The effort to carve out a more central China desk at State, termed “China House” by some in Washington, follows a move at the U.S. Defense Department to create a central hub to handle Washington and Beijing’s military relationship. The State Department initiative would add officers in both Washington as well as to embassies around the world to monitor China’s activities in specific countries, according to current and former officials familiar with the matter.
One official said the State Department is also looking at adding more staff to track China’s procurement of emerging technologies and efforts to tackle climate change. A State Department spokesperson declined to comment.
Changes at Foggy Bottom come as U.S. President Joe Biden’s administration seeks to pivot away from two decades of costly Middle East wars to long-term global competition with China. In his debut presidential address at the United Nations General Assembly on Tuesday, Biden vowed to “compete vigorously” with other major powers but said Washington was “not seeking a new Cold War or a world divided into rigid blocs.” He did not mention China by name.
The first cadre of China officers at the State Department was deployed in 2019. But the advent of the program caused infighting during the early years of the Trump administration, one former senior Trump administration official told Foreign Policy.
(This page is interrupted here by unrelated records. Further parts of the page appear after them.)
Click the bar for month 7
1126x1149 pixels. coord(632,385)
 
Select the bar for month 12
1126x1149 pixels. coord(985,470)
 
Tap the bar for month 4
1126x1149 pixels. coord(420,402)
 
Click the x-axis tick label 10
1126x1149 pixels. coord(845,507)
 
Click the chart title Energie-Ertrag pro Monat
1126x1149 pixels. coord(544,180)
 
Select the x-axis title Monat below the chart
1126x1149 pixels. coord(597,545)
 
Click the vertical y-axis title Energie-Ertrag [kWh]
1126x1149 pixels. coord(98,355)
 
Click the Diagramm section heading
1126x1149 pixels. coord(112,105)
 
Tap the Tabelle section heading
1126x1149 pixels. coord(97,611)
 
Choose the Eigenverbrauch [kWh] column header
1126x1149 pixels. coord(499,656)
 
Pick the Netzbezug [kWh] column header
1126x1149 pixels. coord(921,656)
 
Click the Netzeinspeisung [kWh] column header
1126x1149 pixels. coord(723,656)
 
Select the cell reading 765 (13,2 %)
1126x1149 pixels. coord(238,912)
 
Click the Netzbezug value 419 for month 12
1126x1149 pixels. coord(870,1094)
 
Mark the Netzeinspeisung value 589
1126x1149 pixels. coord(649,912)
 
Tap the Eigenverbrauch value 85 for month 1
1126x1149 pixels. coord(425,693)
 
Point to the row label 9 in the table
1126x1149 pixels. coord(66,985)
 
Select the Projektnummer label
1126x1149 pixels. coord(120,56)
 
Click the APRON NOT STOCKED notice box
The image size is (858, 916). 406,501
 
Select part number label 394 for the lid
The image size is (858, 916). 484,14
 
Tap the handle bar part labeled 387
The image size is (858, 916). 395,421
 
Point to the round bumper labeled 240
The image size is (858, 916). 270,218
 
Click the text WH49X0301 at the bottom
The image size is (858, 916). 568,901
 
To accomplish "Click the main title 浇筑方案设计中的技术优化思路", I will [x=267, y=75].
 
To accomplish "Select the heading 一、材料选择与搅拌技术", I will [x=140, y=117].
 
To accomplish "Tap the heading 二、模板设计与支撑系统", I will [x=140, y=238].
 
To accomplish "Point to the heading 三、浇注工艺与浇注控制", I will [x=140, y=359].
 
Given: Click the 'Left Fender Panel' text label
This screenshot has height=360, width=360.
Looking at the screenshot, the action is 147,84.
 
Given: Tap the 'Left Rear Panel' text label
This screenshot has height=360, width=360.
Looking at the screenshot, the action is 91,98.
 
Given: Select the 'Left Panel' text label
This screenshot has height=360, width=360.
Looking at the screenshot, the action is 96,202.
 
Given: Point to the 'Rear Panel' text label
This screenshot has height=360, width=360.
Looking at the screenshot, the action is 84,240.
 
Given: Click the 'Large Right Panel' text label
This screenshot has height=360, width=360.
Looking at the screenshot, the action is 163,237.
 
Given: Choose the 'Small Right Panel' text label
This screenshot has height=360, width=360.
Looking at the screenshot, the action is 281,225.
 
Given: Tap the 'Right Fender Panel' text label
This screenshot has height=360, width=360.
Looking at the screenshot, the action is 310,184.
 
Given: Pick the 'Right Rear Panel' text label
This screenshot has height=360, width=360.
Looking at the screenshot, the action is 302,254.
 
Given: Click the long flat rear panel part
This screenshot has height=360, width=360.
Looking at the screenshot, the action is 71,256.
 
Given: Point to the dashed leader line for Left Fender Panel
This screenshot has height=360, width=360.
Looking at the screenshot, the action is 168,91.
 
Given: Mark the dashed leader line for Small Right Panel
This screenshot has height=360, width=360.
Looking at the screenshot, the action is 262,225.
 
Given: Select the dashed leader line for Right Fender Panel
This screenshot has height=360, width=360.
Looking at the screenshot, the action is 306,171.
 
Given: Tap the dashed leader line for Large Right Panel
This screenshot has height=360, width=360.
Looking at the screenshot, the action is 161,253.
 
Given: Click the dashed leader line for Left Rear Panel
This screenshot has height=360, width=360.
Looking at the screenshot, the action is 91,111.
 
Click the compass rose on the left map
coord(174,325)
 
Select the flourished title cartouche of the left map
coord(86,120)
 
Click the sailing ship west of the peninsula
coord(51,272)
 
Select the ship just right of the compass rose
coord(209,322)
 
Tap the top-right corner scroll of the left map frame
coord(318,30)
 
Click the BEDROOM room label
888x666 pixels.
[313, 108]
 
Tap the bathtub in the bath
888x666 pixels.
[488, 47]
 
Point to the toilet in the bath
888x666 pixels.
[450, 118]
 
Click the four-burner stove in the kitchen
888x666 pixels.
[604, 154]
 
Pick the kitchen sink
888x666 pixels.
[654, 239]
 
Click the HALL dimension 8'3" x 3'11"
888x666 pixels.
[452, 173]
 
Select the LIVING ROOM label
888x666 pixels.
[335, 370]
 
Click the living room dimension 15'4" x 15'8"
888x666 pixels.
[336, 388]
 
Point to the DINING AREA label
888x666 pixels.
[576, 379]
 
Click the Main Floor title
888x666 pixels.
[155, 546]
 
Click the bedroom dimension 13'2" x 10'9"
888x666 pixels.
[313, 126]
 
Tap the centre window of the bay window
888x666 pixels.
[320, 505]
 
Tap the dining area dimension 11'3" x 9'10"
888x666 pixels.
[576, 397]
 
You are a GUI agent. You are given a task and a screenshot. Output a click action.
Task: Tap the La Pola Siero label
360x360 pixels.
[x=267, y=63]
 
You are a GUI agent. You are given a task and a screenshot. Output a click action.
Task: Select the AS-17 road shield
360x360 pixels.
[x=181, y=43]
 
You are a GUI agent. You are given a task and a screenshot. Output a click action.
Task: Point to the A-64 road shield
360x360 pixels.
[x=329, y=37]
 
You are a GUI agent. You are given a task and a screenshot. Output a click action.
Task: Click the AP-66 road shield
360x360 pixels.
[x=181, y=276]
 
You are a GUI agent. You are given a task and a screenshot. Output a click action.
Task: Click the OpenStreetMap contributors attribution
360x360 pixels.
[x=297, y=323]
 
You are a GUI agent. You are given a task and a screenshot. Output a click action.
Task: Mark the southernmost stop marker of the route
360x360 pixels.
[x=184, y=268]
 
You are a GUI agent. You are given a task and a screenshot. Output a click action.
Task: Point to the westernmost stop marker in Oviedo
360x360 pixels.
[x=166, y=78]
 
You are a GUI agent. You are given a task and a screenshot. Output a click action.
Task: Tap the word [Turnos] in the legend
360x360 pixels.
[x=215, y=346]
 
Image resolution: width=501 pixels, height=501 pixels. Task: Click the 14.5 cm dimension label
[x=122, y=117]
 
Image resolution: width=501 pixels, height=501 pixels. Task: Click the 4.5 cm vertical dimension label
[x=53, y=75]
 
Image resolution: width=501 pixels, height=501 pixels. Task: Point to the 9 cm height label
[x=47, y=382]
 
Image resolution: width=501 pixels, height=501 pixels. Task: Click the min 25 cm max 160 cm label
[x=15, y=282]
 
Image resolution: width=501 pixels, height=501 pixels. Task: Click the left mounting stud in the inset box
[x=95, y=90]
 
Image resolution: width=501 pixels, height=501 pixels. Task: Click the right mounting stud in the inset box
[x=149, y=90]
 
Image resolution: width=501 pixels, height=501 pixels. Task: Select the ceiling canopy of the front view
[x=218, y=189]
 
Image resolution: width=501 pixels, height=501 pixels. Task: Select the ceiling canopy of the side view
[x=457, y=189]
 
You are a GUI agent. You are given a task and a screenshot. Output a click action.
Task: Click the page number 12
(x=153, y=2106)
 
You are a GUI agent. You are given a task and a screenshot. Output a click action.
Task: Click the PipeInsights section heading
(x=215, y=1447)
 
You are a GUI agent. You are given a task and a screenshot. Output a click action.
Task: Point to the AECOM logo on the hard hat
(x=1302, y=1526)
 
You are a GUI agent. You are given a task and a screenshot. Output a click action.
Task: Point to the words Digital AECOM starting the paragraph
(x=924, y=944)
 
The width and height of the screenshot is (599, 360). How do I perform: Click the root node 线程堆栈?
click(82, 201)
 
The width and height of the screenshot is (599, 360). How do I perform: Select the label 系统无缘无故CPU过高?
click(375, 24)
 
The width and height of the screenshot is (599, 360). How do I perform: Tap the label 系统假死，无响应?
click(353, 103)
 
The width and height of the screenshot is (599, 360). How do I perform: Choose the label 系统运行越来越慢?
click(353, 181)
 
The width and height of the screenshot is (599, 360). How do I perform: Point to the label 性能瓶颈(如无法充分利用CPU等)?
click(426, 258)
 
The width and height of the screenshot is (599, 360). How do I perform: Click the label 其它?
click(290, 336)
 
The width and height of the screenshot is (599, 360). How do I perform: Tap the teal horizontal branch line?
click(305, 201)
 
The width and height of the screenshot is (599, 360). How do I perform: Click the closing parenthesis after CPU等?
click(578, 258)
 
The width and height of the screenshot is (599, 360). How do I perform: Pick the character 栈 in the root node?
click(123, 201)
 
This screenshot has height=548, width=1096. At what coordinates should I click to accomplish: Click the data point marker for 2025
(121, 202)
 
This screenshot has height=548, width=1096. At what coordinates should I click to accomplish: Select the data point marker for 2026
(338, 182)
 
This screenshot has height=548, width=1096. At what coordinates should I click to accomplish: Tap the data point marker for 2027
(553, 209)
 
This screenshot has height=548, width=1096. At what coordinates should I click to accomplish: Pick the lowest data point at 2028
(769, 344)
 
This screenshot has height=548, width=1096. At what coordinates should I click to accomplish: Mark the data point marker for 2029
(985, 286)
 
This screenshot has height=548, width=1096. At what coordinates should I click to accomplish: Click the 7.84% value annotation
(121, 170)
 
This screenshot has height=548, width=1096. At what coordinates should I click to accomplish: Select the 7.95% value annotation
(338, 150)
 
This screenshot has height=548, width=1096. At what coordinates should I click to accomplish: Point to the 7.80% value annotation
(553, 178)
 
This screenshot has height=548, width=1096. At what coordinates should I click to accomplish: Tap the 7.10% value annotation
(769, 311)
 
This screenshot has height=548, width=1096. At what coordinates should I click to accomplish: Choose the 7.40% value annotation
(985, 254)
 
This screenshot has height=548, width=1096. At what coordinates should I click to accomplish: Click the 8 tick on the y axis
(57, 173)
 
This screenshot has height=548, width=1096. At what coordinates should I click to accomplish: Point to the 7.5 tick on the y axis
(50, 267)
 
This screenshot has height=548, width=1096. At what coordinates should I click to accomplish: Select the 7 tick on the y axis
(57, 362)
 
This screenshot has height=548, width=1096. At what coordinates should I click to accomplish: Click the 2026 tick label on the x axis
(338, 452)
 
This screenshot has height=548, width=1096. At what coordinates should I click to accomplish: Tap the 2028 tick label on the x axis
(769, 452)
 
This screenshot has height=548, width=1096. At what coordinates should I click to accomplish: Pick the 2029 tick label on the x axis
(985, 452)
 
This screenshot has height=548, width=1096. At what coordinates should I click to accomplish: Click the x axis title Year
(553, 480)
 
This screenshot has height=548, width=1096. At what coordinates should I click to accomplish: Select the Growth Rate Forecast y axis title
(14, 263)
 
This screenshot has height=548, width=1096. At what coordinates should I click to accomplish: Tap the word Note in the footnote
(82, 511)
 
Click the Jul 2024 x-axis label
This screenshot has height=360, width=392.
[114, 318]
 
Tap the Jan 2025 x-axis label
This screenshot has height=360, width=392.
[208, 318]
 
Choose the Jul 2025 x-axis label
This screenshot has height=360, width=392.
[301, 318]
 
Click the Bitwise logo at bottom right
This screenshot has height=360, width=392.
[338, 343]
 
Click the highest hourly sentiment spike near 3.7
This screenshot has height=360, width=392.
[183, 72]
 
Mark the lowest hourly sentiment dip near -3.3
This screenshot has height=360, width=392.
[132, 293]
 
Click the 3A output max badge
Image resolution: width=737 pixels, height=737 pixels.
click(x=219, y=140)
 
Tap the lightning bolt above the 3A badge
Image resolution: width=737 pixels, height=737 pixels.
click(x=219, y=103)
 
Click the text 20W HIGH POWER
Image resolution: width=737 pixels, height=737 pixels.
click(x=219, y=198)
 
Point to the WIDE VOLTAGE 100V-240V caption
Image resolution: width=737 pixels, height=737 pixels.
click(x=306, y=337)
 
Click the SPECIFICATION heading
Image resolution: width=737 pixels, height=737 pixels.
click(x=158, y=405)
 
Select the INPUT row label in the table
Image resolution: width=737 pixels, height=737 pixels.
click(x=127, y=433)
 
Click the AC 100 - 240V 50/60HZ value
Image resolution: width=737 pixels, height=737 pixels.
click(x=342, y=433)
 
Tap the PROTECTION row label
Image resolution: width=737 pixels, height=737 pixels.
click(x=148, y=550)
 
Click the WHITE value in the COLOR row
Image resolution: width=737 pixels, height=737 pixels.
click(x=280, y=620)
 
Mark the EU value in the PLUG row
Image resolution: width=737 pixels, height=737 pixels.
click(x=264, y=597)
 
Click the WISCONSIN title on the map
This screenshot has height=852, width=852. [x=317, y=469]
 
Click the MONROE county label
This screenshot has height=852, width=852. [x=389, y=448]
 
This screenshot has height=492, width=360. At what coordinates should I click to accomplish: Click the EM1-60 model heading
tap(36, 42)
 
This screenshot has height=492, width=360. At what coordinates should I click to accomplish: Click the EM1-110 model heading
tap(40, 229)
Some senior diplomats who opposed a more confrontational approach to China pushed back on the idea of designating “China watch officers.” Susan Thornton, the former top acting State Department envoy for East Asia from 2017 to 2018, called the program a “bad idea.”
The program “takes people assigned to embassies around the world and tasks them with ‘watching’ what China is doing in that country,” Thornton said. “It gives rise to the kind of hype and distortions that we see now around Chinese activities, which is why I thought it was a bad idea.”
“This isn’t the only or even the main impetus for current distortion, but it’s a contributor,” she added.
After Thornton’s departure, the program advanced as the State Department tried to catch up with the Justice Department and the Treasury Department, which were ramping up efforts to target sanctions more effectively against China and blunt Chinese espionage operations. The CIA has also weighed plans to establish its own special unit to address Chinese espionage, Bloomberg reported in August, shedding light on how U.S. national security bureaucracies are adapting to a new era of U.S. geopolitical competition with Beijing.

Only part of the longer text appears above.